Task instructions -
Going through the data below, copy out each line where the word "folder" shows up.

(Stored data)
*** Block opens ***

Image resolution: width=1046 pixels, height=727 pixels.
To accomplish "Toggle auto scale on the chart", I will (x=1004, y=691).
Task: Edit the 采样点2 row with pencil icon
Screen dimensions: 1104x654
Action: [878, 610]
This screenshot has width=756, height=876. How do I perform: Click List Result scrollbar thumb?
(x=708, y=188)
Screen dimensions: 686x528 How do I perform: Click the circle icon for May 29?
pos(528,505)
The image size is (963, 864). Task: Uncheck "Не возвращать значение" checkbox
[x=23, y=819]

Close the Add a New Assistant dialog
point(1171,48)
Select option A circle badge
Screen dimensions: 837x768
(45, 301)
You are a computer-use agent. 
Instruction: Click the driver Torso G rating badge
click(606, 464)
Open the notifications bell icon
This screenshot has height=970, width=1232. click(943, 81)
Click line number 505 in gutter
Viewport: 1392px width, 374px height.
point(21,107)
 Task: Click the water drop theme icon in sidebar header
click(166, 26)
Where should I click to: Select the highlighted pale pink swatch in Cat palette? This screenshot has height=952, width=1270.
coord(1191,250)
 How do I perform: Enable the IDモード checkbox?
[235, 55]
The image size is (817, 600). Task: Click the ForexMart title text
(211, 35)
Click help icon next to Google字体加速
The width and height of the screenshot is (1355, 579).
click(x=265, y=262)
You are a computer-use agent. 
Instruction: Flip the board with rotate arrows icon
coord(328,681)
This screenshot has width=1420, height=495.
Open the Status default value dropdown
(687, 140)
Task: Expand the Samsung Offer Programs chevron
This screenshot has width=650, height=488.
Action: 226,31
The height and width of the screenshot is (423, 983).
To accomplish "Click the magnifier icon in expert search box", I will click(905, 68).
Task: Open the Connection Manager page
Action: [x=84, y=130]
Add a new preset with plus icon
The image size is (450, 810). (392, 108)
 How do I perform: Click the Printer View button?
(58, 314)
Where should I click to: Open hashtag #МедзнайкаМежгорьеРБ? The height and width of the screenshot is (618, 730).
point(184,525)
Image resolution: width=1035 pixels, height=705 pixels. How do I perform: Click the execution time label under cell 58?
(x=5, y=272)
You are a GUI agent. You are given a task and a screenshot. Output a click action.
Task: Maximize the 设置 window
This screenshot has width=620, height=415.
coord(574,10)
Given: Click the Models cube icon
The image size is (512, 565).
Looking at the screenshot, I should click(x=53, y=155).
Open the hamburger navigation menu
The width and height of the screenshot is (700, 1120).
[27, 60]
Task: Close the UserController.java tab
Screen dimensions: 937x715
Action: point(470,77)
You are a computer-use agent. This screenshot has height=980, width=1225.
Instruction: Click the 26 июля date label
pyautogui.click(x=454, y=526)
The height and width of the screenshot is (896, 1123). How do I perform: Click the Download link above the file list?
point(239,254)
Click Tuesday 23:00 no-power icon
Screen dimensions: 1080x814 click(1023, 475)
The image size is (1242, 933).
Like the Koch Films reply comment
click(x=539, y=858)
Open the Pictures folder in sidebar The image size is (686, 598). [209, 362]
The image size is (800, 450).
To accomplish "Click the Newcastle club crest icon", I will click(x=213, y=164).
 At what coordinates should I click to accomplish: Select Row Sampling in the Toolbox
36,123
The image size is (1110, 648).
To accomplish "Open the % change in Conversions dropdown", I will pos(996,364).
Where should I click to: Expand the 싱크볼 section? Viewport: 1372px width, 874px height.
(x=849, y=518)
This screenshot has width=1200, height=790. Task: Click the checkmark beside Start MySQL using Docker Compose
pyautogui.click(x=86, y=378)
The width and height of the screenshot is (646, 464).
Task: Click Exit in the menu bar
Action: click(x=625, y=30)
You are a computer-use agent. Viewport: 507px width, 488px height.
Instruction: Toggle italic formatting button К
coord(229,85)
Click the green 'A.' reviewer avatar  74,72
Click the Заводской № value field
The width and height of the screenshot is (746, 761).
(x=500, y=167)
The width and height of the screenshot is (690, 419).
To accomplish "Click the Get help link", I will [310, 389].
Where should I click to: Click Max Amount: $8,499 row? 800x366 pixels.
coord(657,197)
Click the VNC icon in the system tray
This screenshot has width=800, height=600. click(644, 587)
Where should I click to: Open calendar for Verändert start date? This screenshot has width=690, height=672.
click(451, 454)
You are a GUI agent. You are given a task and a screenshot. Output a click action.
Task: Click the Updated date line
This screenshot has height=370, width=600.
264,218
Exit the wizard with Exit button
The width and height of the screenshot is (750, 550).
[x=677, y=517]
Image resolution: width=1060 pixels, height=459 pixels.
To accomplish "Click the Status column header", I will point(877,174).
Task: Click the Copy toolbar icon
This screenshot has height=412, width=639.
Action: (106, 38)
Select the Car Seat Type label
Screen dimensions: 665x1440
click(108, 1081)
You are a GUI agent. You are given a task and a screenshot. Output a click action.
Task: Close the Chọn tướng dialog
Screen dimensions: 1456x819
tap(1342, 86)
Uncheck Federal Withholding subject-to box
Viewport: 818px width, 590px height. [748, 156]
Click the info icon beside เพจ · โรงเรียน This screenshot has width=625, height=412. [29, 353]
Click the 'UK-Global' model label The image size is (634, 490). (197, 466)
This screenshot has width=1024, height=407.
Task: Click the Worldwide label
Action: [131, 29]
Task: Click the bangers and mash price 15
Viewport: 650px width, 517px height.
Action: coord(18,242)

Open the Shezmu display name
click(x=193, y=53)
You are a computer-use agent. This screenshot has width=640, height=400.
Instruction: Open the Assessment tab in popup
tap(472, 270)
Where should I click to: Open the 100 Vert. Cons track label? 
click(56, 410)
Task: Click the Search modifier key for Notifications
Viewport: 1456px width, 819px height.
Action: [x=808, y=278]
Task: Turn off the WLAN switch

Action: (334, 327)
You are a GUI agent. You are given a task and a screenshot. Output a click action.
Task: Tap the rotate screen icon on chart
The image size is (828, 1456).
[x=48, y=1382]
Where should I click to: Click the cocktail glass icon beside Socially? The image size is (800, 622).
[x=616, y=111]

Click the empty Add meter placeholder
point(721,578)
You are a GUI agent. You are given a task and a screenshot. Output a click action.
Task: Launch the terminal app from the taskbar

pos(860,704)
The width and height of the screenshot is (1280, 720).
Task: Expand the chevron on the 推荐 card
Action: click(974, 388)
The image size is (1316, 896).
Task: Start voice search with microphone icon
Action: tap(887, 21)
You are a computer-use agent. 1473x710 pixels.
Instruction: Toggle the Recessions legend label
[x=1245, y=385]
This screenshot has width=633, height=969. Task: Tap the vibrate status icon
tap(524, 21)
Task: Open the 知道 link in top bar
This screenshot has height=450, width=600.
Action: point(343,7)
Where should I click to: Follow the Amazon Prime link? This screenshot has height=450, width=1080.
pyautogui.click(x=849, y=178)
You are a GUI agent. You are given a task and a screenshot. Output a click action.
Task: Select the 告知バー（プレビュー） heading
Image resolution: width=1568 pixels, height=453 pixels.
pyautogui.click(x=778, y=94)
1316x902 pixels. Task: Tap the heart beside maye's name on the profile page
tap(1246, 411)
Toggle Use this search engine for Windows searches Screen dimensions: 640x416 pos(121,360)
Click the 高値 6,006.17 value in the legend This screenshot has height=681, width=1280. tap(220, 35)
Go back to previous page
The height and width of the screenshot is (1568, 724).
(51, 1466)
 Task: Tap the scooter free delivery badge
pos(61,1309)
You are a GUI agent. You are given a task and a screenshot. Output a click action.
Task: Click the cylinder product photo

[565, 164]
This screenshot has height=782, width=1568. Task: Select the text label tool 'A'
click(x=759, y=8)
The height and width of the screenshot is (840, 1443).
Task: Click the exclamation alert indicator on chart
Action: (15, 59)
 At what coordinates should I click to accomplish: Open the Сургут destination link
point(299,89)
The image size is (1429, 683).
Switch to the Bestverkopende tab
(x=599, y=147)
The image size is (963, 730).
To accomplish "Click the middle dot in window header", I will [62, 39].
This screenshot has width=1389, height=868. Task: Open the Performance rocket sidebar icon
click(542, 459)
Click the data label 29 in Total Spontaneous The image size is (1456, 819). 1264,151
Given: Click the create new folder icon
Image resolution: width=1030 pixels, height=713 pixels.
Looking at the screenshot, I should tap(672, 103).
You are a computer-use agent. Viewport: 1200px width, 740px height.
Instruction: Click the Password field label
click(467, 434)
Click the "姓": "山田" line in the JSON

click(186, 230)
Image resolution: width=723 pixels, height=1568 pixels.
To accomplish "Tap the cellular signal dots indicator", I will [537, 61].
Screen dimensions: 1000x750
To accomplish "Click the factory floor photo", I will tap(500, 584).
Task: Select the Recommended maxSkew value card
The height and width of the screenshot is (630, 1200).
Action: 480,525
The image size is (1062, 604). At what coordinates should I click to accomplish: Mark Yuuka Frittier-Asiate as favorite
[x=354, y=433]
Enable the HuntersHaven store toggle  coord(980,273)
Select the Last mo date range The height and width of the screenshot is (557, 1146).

*** Block closes ***

Answer section -
Open the Pictures folder in sidebar The image size is (686, 598). [209, 362]
Given: Click the create new folder icon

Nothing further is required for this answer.